KENDO

LA DISCIPLINA

Il testo di questa pagina è estratto dal sito della associazione Shubukan, il cui istruttore di Kendo ci onora di essere l'istruttore anche della nostra associazione.

Kendo tradotto letteralmente significa "via della spada".

Il Kendo si può definire come una scherma con la spada giapponese in cui, ai fini dell'allenamento, si è sostituita la spada autentica (KATANA) con lo SHINAI, una sorta di bastone composto da quattro stecche di bambù tenute insieme da parti accessorie di cuoio. La sua peculiarità è che l'arma è tenuta di solito con due mani.

E' un'arte marziale di origini molto antiche, codificato nella forma attuale durante l'era Meiji (1868-1911).

Si può denominare, secondo termini moderni, una disciplina "etico-sportiva", in cui cioè l'aspetto agonistico non è prioritario, bensì subordinato a principi etici quali rispetto, cortesia, lealtà, correttezza, e filosofici attraverso lo stretto legame con lo ZEN.

Citando infine l'ideale del Kendo definito dalla ZEN NIPPON KENDO RENMEI possiamo dire che il Kendo "è una via per la formazione dell'essere umano, attraverso la pratica e lo studio dei principi della spada giapponese".

Le tecniche del Kendo quali noi le conosciamo oggi risalgono agli antichi metodi del KEN-JUTSU, o combattimento con la spada. I guerrieri giapponesi attribuivano un'importanza capitale al maneggio delle armi; esse erano un mezzo per servire e difendere l'onore del loro signore o del loro Maestro.

Le tecniche del KEN-JUTSU comportavano diversi fendenti e stoccate miranti ad abbattere l'avversario il più rapidamente possibile. Attraverso un'evoluzione morale e filosofica, questa disciplina, da cruda e spietata tecnica per uccidere, è diventata il Kendo, una Via per la ricerca di se stessi oltre che un'ottima attività fisica per lo sviluppo dell'energia (KI) dell'individuo.

Assistendo al duello tra due Maestri si può restare impressionati nel vedere che il loro combattimento non è fatica fisica ma confronto tra cuore e cuore, tra spirito e spirito.

Colpi codificati e Kata

La scherma con lo shinai è inoltre regolata dalla legge del KI-KEN-TAI NO ICHI, che si può anche esprimere come "un colpo dato con il corpo, la spada e la voce".

I KATA o "forme", consistono di 10 serie di attacchi e contrattacchi (7 con la spada lunga - Bokken - e 3 con la spada corta - Kodachi) eseguite in coppia e senza armatura.

Queste serie sono state strettamente codificate da un consesso di Grandi Maestri nel 1912 e sono un riassunto degli stili che venivano insegnati nelle principali scuole di scherma del Giappone.

L'Allenamento

L'allenamento inizia e termina sempre con il REI o saluto, a significare il massimo rispetto che si porta al Maestro, al Dojo (il luogo di pratica) ed all'avversario.

L'Equipaggiamento

L'armatura non è necessaria nei primi mesi di pratica ed il principiante può indossare un judoghi, un karateghi od una qualsiasi tuta sportiva; non si usano calzature.

Nel prosieguo della pratica, quando l'istruttore lo riterrà opportuno, sono a disposizione delle armature in prestito d'uso.

Il Kendo sportivo

Il KENDO non è una disciplina fondata sull'agonismo, per quanto l'aspetto sportivo e quindi la competizione, costituiscano parte integrante di esso, e sia quindi un momento importante nella formazione e nell'esperienza del praticante.

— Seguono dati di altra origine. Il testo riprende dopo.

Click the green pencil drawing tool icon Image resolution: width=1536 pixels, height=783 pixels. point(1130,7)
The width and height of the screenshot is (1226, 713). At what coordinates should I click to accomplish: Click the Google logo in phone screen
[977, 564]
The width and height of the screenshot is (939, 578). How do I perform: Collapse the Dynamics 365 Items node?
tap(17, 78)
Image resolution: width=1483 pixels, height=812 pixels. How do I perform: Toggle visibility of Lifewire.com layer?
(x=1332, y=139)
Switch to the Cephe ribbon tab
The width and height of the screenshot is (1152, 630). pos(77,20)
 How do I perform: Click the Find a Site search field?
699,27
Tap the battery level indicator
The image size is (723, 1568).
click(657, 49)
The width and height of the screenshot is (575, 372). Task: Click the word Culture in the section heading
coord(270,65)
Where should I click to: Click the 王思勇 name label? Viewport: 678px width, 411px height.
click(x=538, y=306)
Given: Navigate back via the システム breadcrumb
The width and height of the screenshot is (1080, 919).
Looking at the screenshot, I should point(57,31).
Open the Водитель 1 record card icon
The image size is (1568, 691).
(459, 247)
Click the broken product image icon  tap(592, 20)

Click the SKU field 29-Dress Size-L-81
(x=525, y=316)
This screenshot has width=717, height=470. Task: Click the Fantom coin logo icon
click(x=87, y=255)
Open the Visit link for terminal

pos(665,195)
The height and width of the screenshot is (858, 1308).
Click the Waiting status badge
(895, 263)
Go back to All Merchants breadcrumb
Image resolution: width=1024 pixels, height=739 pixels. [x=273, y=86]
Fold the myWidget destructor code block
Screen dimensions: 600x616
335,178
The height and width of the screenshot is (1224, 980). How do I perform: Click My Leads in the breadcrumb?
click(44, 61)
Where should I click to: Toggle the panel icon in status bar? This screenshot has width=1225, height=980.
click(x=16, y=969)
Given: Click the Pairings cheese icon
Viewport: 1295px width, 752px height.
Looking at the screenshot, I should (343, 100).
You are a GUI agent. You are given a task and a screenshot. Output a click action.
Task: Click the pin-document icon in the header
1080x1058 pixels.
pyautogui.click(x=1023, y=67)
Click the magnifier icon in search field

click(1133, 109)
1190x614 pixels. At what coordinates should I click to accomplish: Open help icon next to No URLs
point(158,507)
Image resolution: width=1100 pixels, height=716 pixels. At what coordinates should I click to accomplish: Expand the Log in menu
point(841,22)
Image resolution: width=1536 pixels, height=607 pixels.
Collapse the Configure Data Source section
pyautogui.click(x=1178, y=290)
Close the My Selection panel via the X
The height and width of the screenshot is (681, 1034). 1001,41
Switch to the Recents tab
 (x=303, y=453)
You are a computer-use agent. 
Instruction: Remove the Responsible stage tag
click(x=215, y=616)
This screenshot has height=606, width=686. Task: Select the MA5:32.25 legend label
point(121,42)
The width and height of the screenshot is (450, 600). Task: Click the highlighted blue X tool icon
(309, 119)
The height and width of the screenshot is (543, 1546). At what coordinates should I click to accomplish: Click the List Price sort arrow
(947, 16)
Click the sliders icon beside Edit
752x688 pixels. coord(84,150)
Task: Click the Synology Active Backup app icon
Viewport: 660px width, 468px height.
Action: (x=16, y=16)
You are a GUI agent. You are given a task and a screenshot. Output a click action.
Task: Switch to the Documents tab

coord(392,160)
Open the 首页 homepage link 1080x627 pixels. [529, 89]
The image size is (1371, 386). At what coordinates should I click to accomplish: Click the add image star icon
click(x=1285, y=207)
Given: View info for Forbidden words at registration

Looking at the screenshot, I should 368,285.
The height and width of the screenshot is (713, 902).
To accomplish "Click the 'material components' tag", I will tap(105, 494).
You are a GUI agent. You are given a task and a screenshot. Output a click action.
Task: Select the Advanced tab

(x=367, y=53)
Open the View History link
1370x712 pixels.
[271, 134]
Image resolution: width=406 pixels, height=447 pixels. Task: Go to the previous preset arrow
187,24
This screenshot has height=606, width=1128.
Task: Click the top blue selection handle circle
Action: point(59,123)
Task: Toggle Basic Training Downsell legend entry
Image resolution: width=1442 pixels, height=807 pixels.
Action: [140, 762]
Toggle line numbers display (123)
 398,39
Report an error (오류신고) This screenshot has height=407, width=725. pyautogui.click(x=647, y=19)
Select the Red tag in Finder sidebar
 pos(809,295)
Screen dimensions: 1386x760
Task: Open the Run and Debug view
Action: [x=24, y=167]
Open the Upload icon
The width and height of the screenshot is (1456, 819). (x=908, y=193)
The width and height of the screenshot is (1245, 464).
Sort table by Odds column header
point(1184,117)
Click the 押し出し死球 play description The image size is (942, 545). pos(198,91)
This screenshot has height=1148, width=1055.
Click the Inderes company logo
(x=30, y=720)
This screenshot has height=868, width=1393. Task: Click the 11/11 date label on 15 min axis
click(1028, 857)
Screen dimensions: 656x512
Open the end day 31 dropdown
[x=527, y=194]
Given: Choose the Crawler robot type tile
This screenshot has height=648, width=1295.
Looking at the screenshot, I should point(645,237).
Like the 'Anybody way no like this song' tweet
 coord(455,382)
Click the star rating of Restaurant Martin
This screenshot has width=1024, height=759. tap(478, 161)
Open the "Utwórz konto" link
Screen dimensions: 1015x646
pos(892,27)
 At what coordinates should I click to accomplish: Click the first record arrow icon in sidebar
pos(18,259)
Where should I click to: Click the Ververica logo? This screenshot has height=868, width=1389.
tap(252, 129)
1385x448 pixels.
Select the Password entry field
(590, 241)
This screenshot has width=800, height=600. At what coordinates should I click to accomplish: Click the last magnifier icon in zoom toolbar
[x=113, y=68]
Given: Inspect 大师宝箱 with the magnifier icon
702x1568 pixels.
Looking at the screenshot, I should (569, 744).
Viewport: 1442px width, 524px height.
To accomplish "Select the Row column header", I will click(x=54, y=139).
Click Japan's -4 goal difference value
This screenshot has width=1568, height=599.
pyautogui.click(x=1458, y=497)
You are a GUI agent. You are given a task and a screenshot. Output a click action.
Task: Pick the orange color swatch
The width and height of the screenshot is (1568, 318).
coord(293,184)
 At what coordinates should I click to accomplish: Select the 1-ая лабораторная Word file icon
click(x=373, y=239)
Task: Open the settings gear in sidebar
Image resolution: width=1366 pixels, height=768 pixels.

Gli incontri di KENDO si svolgono in un'area quadrata di 10 m. di lato al meglio dei 3 IPPON entro un tempo prefissato che varia tra i 3 ed i 5 minuti; attualmente, si svolgono campionati nazionali, europei e mondiali (questi ultimi ogni 3 anni).

Chi può praticare il Kendo

La pratica del KENDO è libera e consigliata a tutti, senza limitazioni di età e/o sesso.

In Giappone si inizia anche a 5 o 6 anni di età, poi diventa materia obbligatoria di studio nelle scuole superiori (13 - 18 anni).

Attualmente i praticanti in Giappone e nel mondo sono alcuni milioni, anche se in Italia l'interesse per questa disciplina è ancora limitata.